### Task brief
Produce an exact copy of all the records.

[Collected data]
#####
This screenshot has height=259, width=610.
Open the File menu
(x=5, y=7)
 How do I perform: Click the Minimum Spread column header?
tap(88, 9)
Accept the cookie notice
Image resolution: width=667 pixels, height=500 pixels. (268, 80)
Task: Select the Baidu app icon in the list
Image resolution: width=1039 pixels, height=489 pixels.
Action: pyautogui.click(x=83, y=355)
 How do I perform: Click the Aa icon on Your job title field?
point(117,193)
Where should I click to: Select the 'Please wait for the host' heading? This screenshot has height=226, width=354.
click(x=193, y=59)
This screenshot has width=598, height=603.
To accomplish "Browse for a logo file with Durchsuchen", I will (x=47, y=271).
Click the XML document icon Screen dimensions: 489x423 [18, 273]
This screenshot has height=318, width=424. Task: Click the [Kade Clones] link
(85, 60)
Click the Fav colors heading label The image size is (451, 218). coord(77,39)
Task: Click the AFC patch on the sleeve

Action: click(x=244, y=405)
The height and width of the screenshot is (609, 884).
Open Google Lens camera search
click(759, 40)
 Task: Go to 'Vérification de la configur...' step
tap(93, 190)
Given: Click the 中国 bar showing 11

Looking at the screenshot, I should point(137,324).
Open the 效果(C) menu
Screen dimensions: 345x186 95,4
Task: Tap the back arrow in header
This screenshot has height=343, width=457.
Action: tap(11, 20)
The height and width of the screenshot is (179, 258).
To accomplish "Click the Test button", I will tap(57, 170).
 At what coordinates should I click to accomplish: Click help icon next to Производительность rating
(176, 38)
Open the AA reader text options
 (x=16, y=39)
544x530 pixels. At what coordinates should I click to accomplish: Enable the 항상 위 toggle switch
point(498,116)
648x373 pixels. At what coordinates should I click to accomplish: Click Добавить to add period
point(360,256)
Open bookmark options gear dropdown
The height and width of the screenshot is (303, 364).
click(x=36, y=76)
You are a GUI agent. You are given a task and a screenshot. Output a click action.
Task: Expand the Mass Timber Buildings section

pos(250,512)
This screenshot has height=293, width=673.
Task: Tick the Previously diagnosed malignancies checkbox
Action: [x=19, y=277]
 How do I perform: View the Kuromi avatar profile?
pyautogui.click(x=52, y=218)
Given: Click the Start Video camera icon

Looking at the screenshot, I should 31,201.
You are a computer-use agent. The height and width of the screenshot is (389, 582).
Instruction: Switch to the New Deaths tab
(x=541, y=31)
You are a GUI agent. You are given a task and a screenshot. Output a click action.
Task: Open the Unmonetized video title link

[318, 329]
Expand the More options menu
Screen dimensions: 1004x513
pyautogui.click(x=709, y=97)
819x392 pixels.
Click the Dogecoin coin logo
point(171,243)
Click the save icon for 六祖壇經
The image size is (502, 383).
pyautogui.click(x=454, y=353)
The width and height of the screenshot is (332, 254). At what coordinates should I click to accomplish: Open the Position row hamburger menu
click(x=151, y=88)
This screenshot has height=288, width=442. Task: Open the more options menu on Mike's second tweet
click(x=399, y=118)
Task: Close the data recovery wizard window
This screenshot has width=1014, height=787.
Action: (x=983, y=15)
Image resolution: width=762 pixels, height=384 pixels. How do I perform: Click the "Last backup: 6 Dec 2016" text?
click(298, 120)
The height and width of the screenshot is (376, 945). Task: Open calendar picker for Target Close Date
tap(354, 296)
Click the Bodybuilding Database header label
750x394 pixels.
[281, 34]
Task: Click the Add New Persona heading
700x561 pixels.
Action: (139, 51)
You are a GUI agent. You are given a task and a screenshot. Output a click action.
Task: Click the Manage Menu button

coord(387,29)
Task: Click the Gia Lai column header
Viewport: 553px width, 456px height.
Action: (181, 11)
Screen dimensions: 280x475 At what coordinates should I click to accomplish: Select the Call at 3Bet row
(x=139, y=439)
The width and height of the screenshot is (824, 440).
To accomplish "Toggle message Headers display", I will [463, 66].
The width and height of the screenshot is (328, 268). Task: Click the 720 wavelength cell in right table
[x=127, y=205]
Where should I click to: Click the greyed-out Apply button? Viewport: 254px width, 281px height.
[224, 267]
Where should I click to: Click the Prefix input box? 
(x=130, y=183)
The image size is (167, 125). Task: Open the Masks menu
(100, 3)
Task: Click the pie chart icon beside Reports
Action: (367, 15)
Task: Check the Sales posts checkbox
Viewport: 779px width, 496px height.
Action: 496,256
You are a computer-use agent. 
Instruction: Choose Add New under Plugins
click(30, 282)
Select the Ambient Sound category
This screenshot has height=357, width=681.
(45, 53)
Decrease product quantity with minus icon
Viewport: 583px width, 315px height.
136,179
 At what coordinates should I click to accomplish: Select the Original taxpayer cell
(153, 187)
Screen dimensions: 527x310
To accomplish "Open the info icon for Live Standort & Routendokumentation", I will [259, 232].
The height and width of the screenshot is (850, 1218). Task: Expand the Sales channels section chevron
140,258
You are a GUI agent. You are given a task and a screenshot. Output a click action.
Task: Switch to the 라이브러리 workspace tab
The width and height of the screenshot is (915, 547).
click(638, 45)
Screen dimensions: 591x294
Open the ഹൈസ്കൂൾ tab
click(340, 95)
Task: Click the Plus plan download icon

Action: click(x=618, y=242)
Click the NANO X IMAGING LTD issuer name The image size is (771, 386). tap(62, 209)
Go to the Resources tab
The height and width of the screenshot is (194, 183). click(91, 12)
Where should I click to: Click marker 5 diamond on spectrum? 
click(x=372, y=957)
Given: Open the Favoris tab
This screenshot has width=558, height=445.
#####
### Expected output
This screenshot has height=259, width=610.
Open the File menu
(x=5, y=7)
 How do I perform: Click the Minimum Spread column header?
tap(88, 9)
Accept the cookie notice
Image resolution: width=667 pixels, height=500 pixels. (268, 80)
Task: Select the Baidu app icon in the list
Image resolution: width=1039 pixels, height=489 pixels.
Action: pyautogui.click(x=83, y=355)
 How do I perform: Click the Aa icon on Your job title field?
point(117,193)
Where should I click to: Select the 'Please wait for the host' heading? This screenshot has height=226, width=354.
click(x=193, y=59)
This screenshot has width=598, height=603.
To accomplish "Browse for a logo file with Durchsuchen", I will (x=47, y=271).
Click the XML document icon Screen dimensions: 489x423 [18, 273]
This screenshot has height=318, width=424. Task: Click the [Kade Clones] link
(85, 60)
Click the Fav colors heading label The image size is (451, 218). coord(77,39)
Task: Click the AFC patch on the sleeve

Action: click(x=244, y=405)
The height and width of the screenshot is (609, 884).
Open Google Lens camera search
click(759, 40)
 Task: Go to 'Vérification de la configur...' step
tap(93, 190)
Given: Click the 中国 bar showing 11

Looking at the screenshot, I should point(137,324).
Open the 效果(C) menu
Screen dimensions: 345x186 95,4
Task: Tap the back arrow in header
This screenshot has height=343, width=457.
Action: tap(11, 20)
The height and width of the screenshot is (179, 258).
To accomplish "Click the Test button", I will tap(57, 170).
 At what coordinates should I click to accomplish: Click help icon next to Производительность rating
(176, 38)
Open the AA reader text options
 (x=16, y=39)
544x530 pixels. At what coordinates should I click to accomplish: Enable the 항상 위 toggle switch
point(498,116)
648x373 pixels. At what coordinates should I click to accomplish: Click Добавить to add period
point(360,256)
Open bookmark options gear dropdown
The height and width of the screenshot is (303, 364).
click(x=36, y=76)
You are a GUI agent. You are given a task and a screenshot. Output a click action.
Task: Expand the Mass Timber Buildings section

pos(250,512)
This screenshot has height=293, width=673.
Task: Tick the Previously diagnosed malignancies checkbox
Action: [x=19, y=277]
 How do I perform: View the Kuromi avatar profile?
pyautogui.click(x=52, y=218)
Given: Click the Start Video camera icon

Looking at the screenshot, I should 31,201.
You are a computer-use agent. The height and width of the screenshot is (389, 582).
Instruction: Switch to the New Deaths tab
(x=541, y=31)
You are a GUI agent. You are given a task and a screenshot. Output a click action.
Task: Open the Unmonetized video title link

[318, 329]
Expand the More options menu
Screen dimensions: 1004x513
pyautogui.click(x=709, y=97)
819x392 pixels.
Click the Dogecoin coin logo
point(171,243)
Click the save icon for 六祖壇經
The image size is (502, 383).
pyautogui.click(x=454, y=353)
The width and height of the screenshot is (332, 254). At what coordinates should I click to accomplish: Open the Position row hamburger menu
click(x=151, y=88)
This screenshot has height=288, width=442. Task: Open the more options menu on Mike's second tweet
click(x=399, y=118)
Task: Close the data recovery wizard window
This screenshot has width=1014, height=787.
Action: (x=983, y=15)
Image resolution: width=762 pixels, height=384 pixels. How do I perform: Click the "Last backup: 6 Dec 2016" text?
click(298, 120)
The height and width of the screenshot is (376, 945). Task: Open calendar picker for Target Close Date
tap(354, 296)
Click the Bodybuilding Database header label
750x394 pixels.
[281, 34]
Task: Click the Add New Persona heading
700x561 pixels.
Action: (139, 51)
You are a GUI agent. You are given a task and a screenshot. Output a click action.
Task: Click the Manage Menu button

coord(387,29)
Task: Click the Gia Lai column header
Viewport: 553px width, 456px height.
Action: (181, 11)
Screen dimensions: 280x475 At what coordinates should I click to accomplish: Select the Call at 3Bet row
(x=139, y=439)
The width and height of the screenshot is (824, 440).
To accomplish "Toggle message Headers display", I will [463, 66].
The width and height of the screenshot is (328, 268). Task: Click the 720 wavelength cell in right table
[x=127, y=205]
Where should I click to: Click the greyed-out Apply button? Viewport: 254px width, 281px height.
[224, 267]
Where should I click to: Click the Prefix input box? 
(x=130, y=183)
The image size is (167, 125). Task: Open the Masks menu
(100, 3)
Task: Click the pie chart icon beside Reports
Action: (367, 15)
Task: Check the Sales posts checkbox
Viewport: 779px width, 496px height.
Action: 496,256
You are a computer-use agent. 
Instruction: Choose Add New under Plugins
click(30, 282)
Select the Ambient Sound category
This screenshot has height=357, width=681.
(45, 53)
Decrease product quantity with minus icon
Viewport: 583px width, 315px height.
136,179
 At what coordinates should I click to accomplish: Select the Original taxpayer cell
(153, 187)
Screen dimensions: 527x310
To accomplish "Open the info icon for Live Standort & Routendokumentation", I will [259, 232].
The height and width of the screenshot is (850, 1218). Task: Expand the Sales channels section chevron
140,258
You are a GUI agent. You are given a task and a screenshot. Output a click action.
Task: Switch to the 라이브러리 workspace tab
The width and height of the screenshot is (915, 547).
click(638, 45)
Screen dimensions: 591x294
Open the ഹൈസ്കൂൾ tab
click(340, 95)
Task: Click the Plus plan download icon

Action: click(x=618, y=242)
Click the NANO X IMAGING LTD issuer name The image size is (771, 386). tap(62, 209)
Go to the Resources tab
The height and width of the screenshot is (194, 183). click(91, 12)
Where should I click to: Click marker 5 diamond on spectrum? 
click(x=372, y=957)
Given: Open the Favoris tab
This screenshot has width=558, height=445.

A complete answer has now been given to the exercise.